Water supply vs. city expansion - how Florida communities plan ahead
Orlando, Fla.
City workers in this central Florida city are going door to door offering to install water-saving devices on showers, sinks, and toilets. ''We're very conscious of water here,'' says Robert Haven, Orlando's public works director. ''We started the program near the end of a drought in June 1982 .''
All across Florida, officials are looking for ways to save water. Although the state was mostly swamp until the turn of the century, and rains can be torrential during the summer, Florida has been so well drained that water will be a limiting factor to the state's growth, some planners say.
Water-rich rural areas are wary of water-poor coastal cities. Water managers say that if well fields in some rural areas are pumped much more, the loss of ground water will cause environmental damage.
But water management officials say plenty of water will be available into the next century if municipalities, industry, and farmers don't waste it.
''Water is not a limiting factor for the growth of southwest Florida,'' says Gary Kuhl, director of the 16-county Southwest Florida Water Management District. ''But growth has got to be managed to mesh with the water supply. There's plenty of water available. We just have to be smarter in how we manage it.''
Mr. Kuhl points to the Orlando plan as one example of how water resources can be stretched, and Mr. Haven says a sampling of 500 of the 33,000 homes here that have had the conservation devices installed show a savings of about 18 percent in water consumption.
That not only helps Orlando save water, he says, but it also allows more homes to be hooked up to the city's sewage treatment plants without expensive new construction. He figures that the $750,000 spent to install the water-saving equipment will save about $10 million worth of sewage treatment expansion.
Among other water conservation and management plans under way in the southwest Florida are:
* A study to pump millions of gallons of highly treated waste water from Tampa's sewage treatment plant to the Hillsborough River where it would flow downstream to the city's reservoir. That waste water now is so highly treated that it is nearly pure enough to drink, but it is being released unused into Tampa Bay.
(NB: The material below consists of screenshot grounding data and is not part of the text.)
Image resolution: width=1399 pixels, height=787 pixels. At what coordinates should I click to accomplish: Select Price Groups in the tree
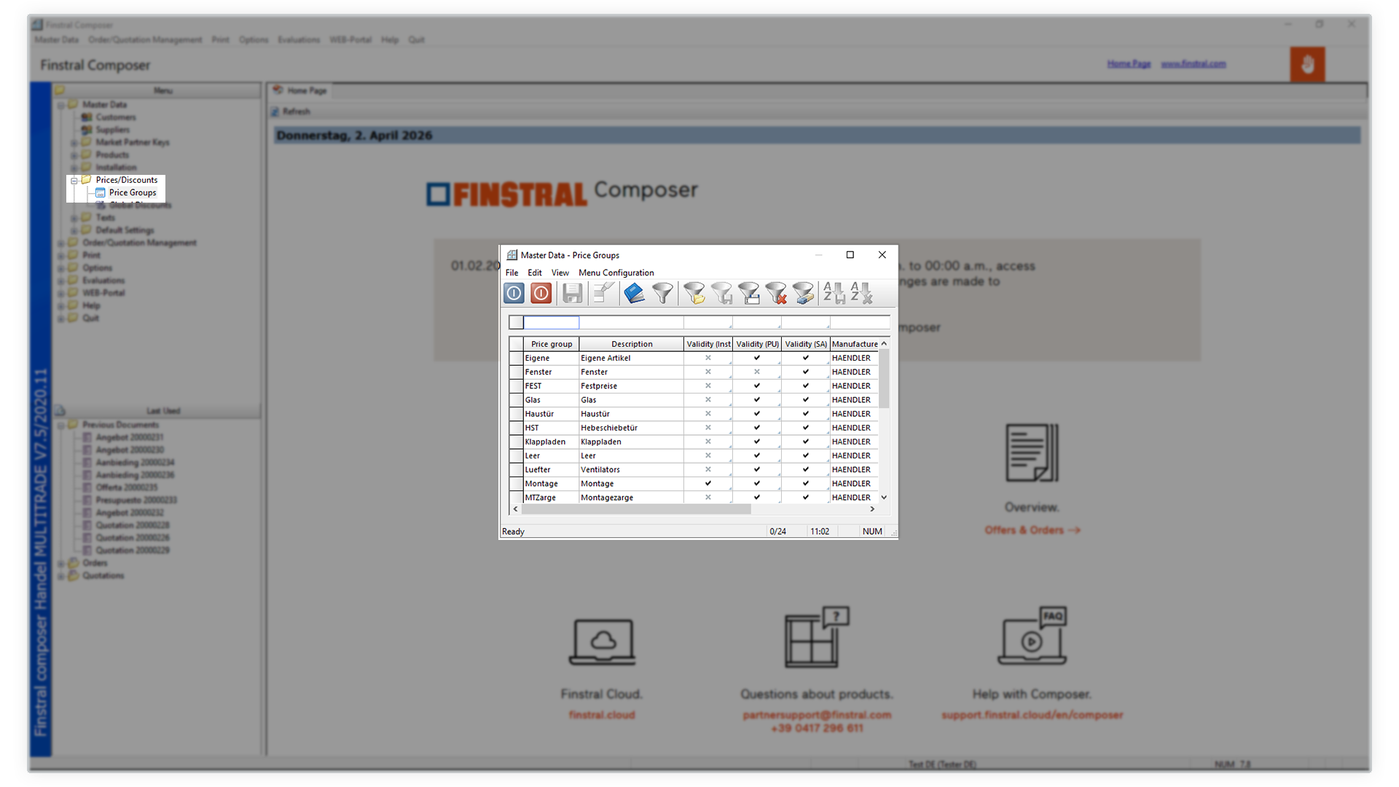(x=132, y=193)
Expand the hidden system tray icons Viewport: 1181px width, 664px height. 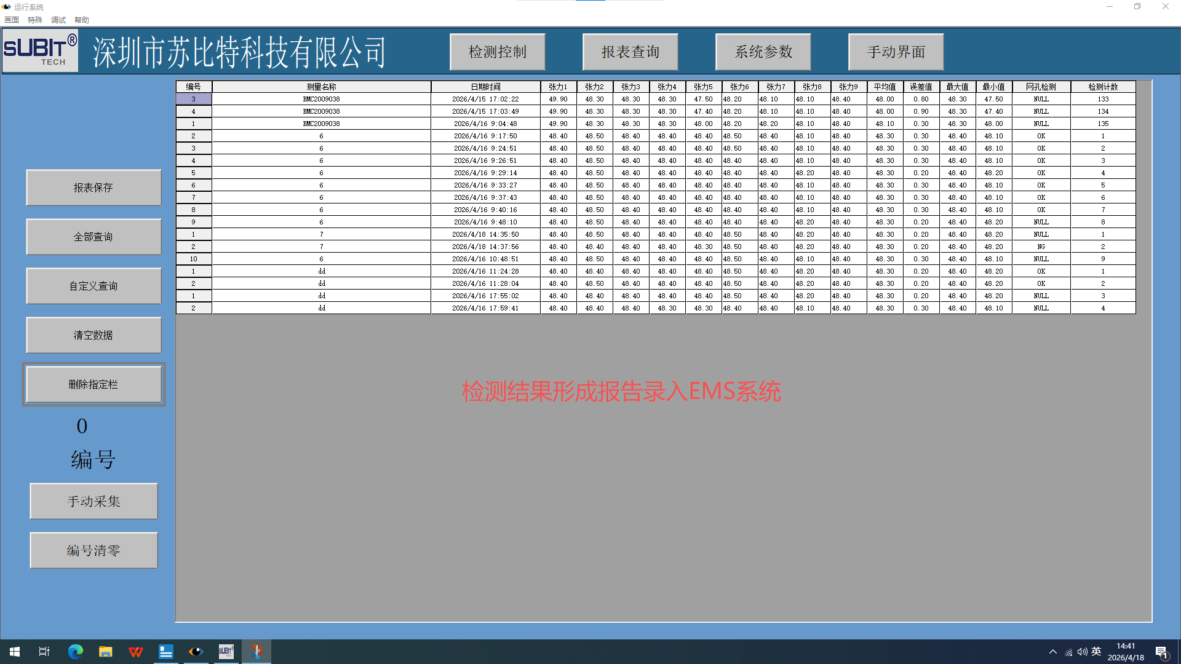coord(1053,652)
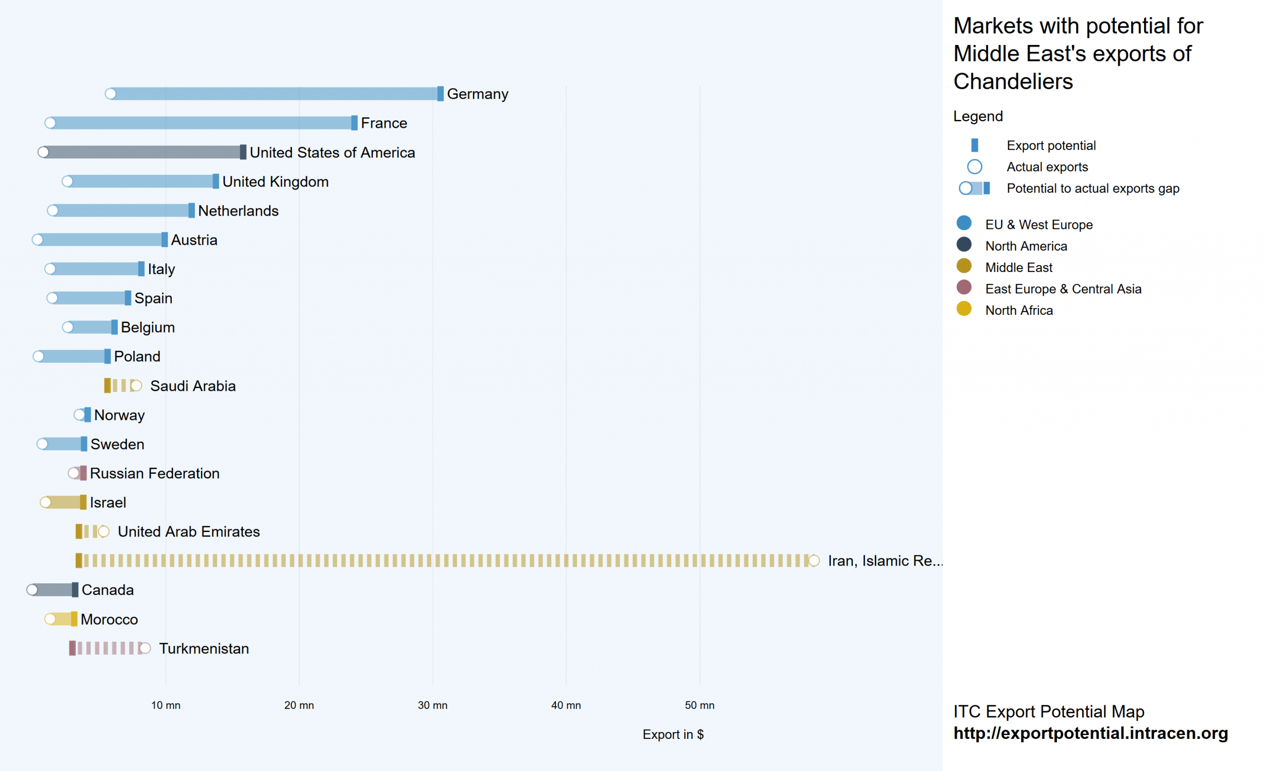Viewport: 1264px width, 771px height.
Task: Click the Russian Federation label
Action: (x=154, y=473)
* Through a process called reverse osmosis, salt and brackish water can be made pure. New developments in reverse osmosis have allowed the coastal city of Venice to produce about 2 million gallons of pure water a day at a cost of 44 cents for each 1,000 gallons. That's not much more than other coastal residents are paying to get water pumped to them from inland well fields.
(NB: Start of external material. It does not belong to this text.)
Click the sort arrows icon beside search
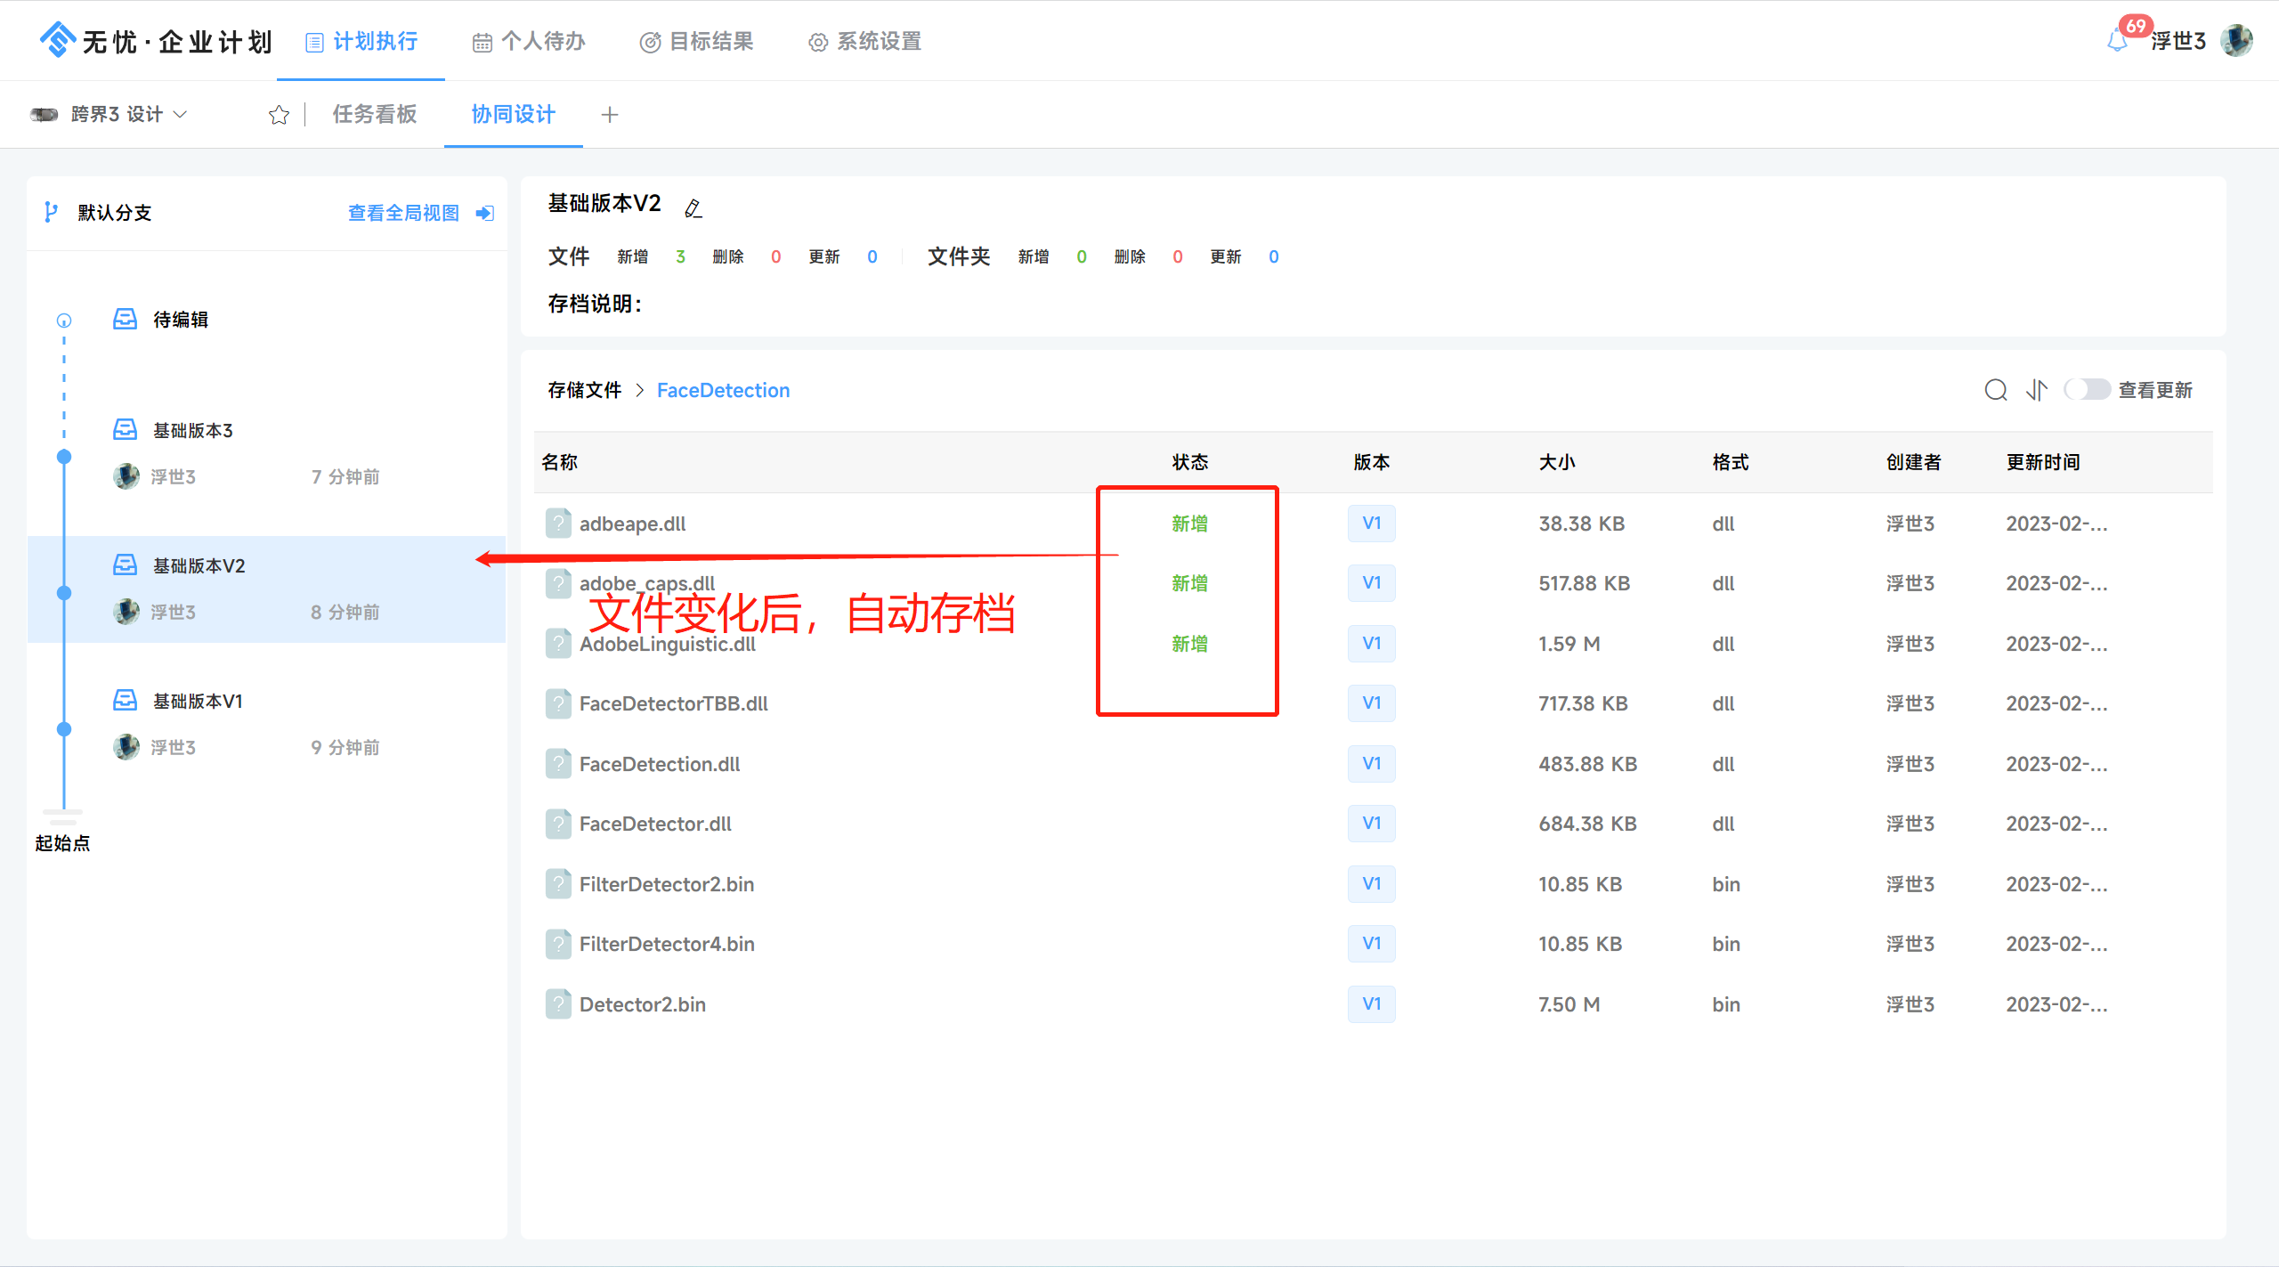The height and width of the screenshot is (1267, 2279). [x=2037, y=390]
* By the end of the year, a new state law will require developers of tracts larger than 100 acres to get permits from water management districts. The law will encourage developers to retain storm water on their property. That would allow water to percolate into the ground-water supply, rather than be drained quickly off the land.
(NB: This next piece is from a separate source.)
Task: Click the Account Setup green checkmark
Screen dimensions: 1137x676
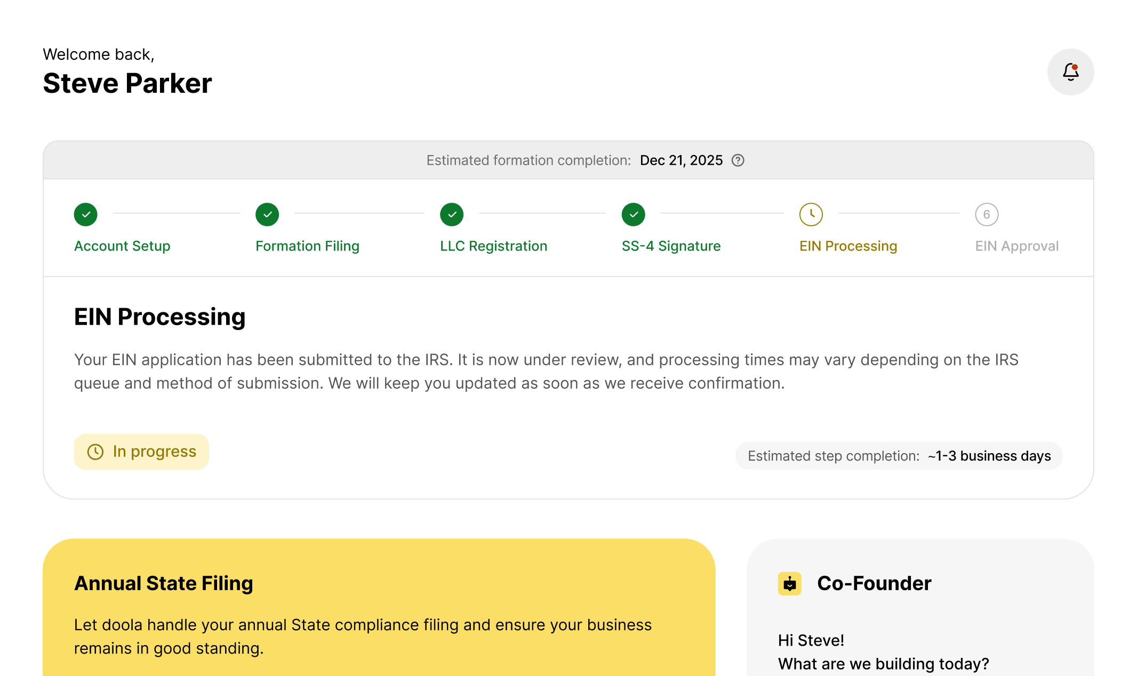Action: click(x=86, y=214)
* Manatee County, directly south of Tampa, has just installed a system that takes water from the Manatee River, treats it, and then pumps it underground. The treated water will force out the present ground water, which is high in impurities. Then, during dry spells when the Manatee River is low, the pure water will be available for use.
* Farmers are being encouraged to look at irrigation systems that use less water or that lose less water through evaporation. Systems such as drip irrigation have been used by the Israelis to grow crops in the Negev desert where water is at a far higher premium than in Florida.
''Our permitting program is where we have the most teeth to get these programs initiated,'' Kuhl says. ''But we would like to do it without confrontation. We're here to provide assistance and encouragement.''
Big water users who come to the Southwest Florida Water Management District for pumping permits will be asked to look at alternative ways of providing water rather than pumping it from well fields in central Florida, he says.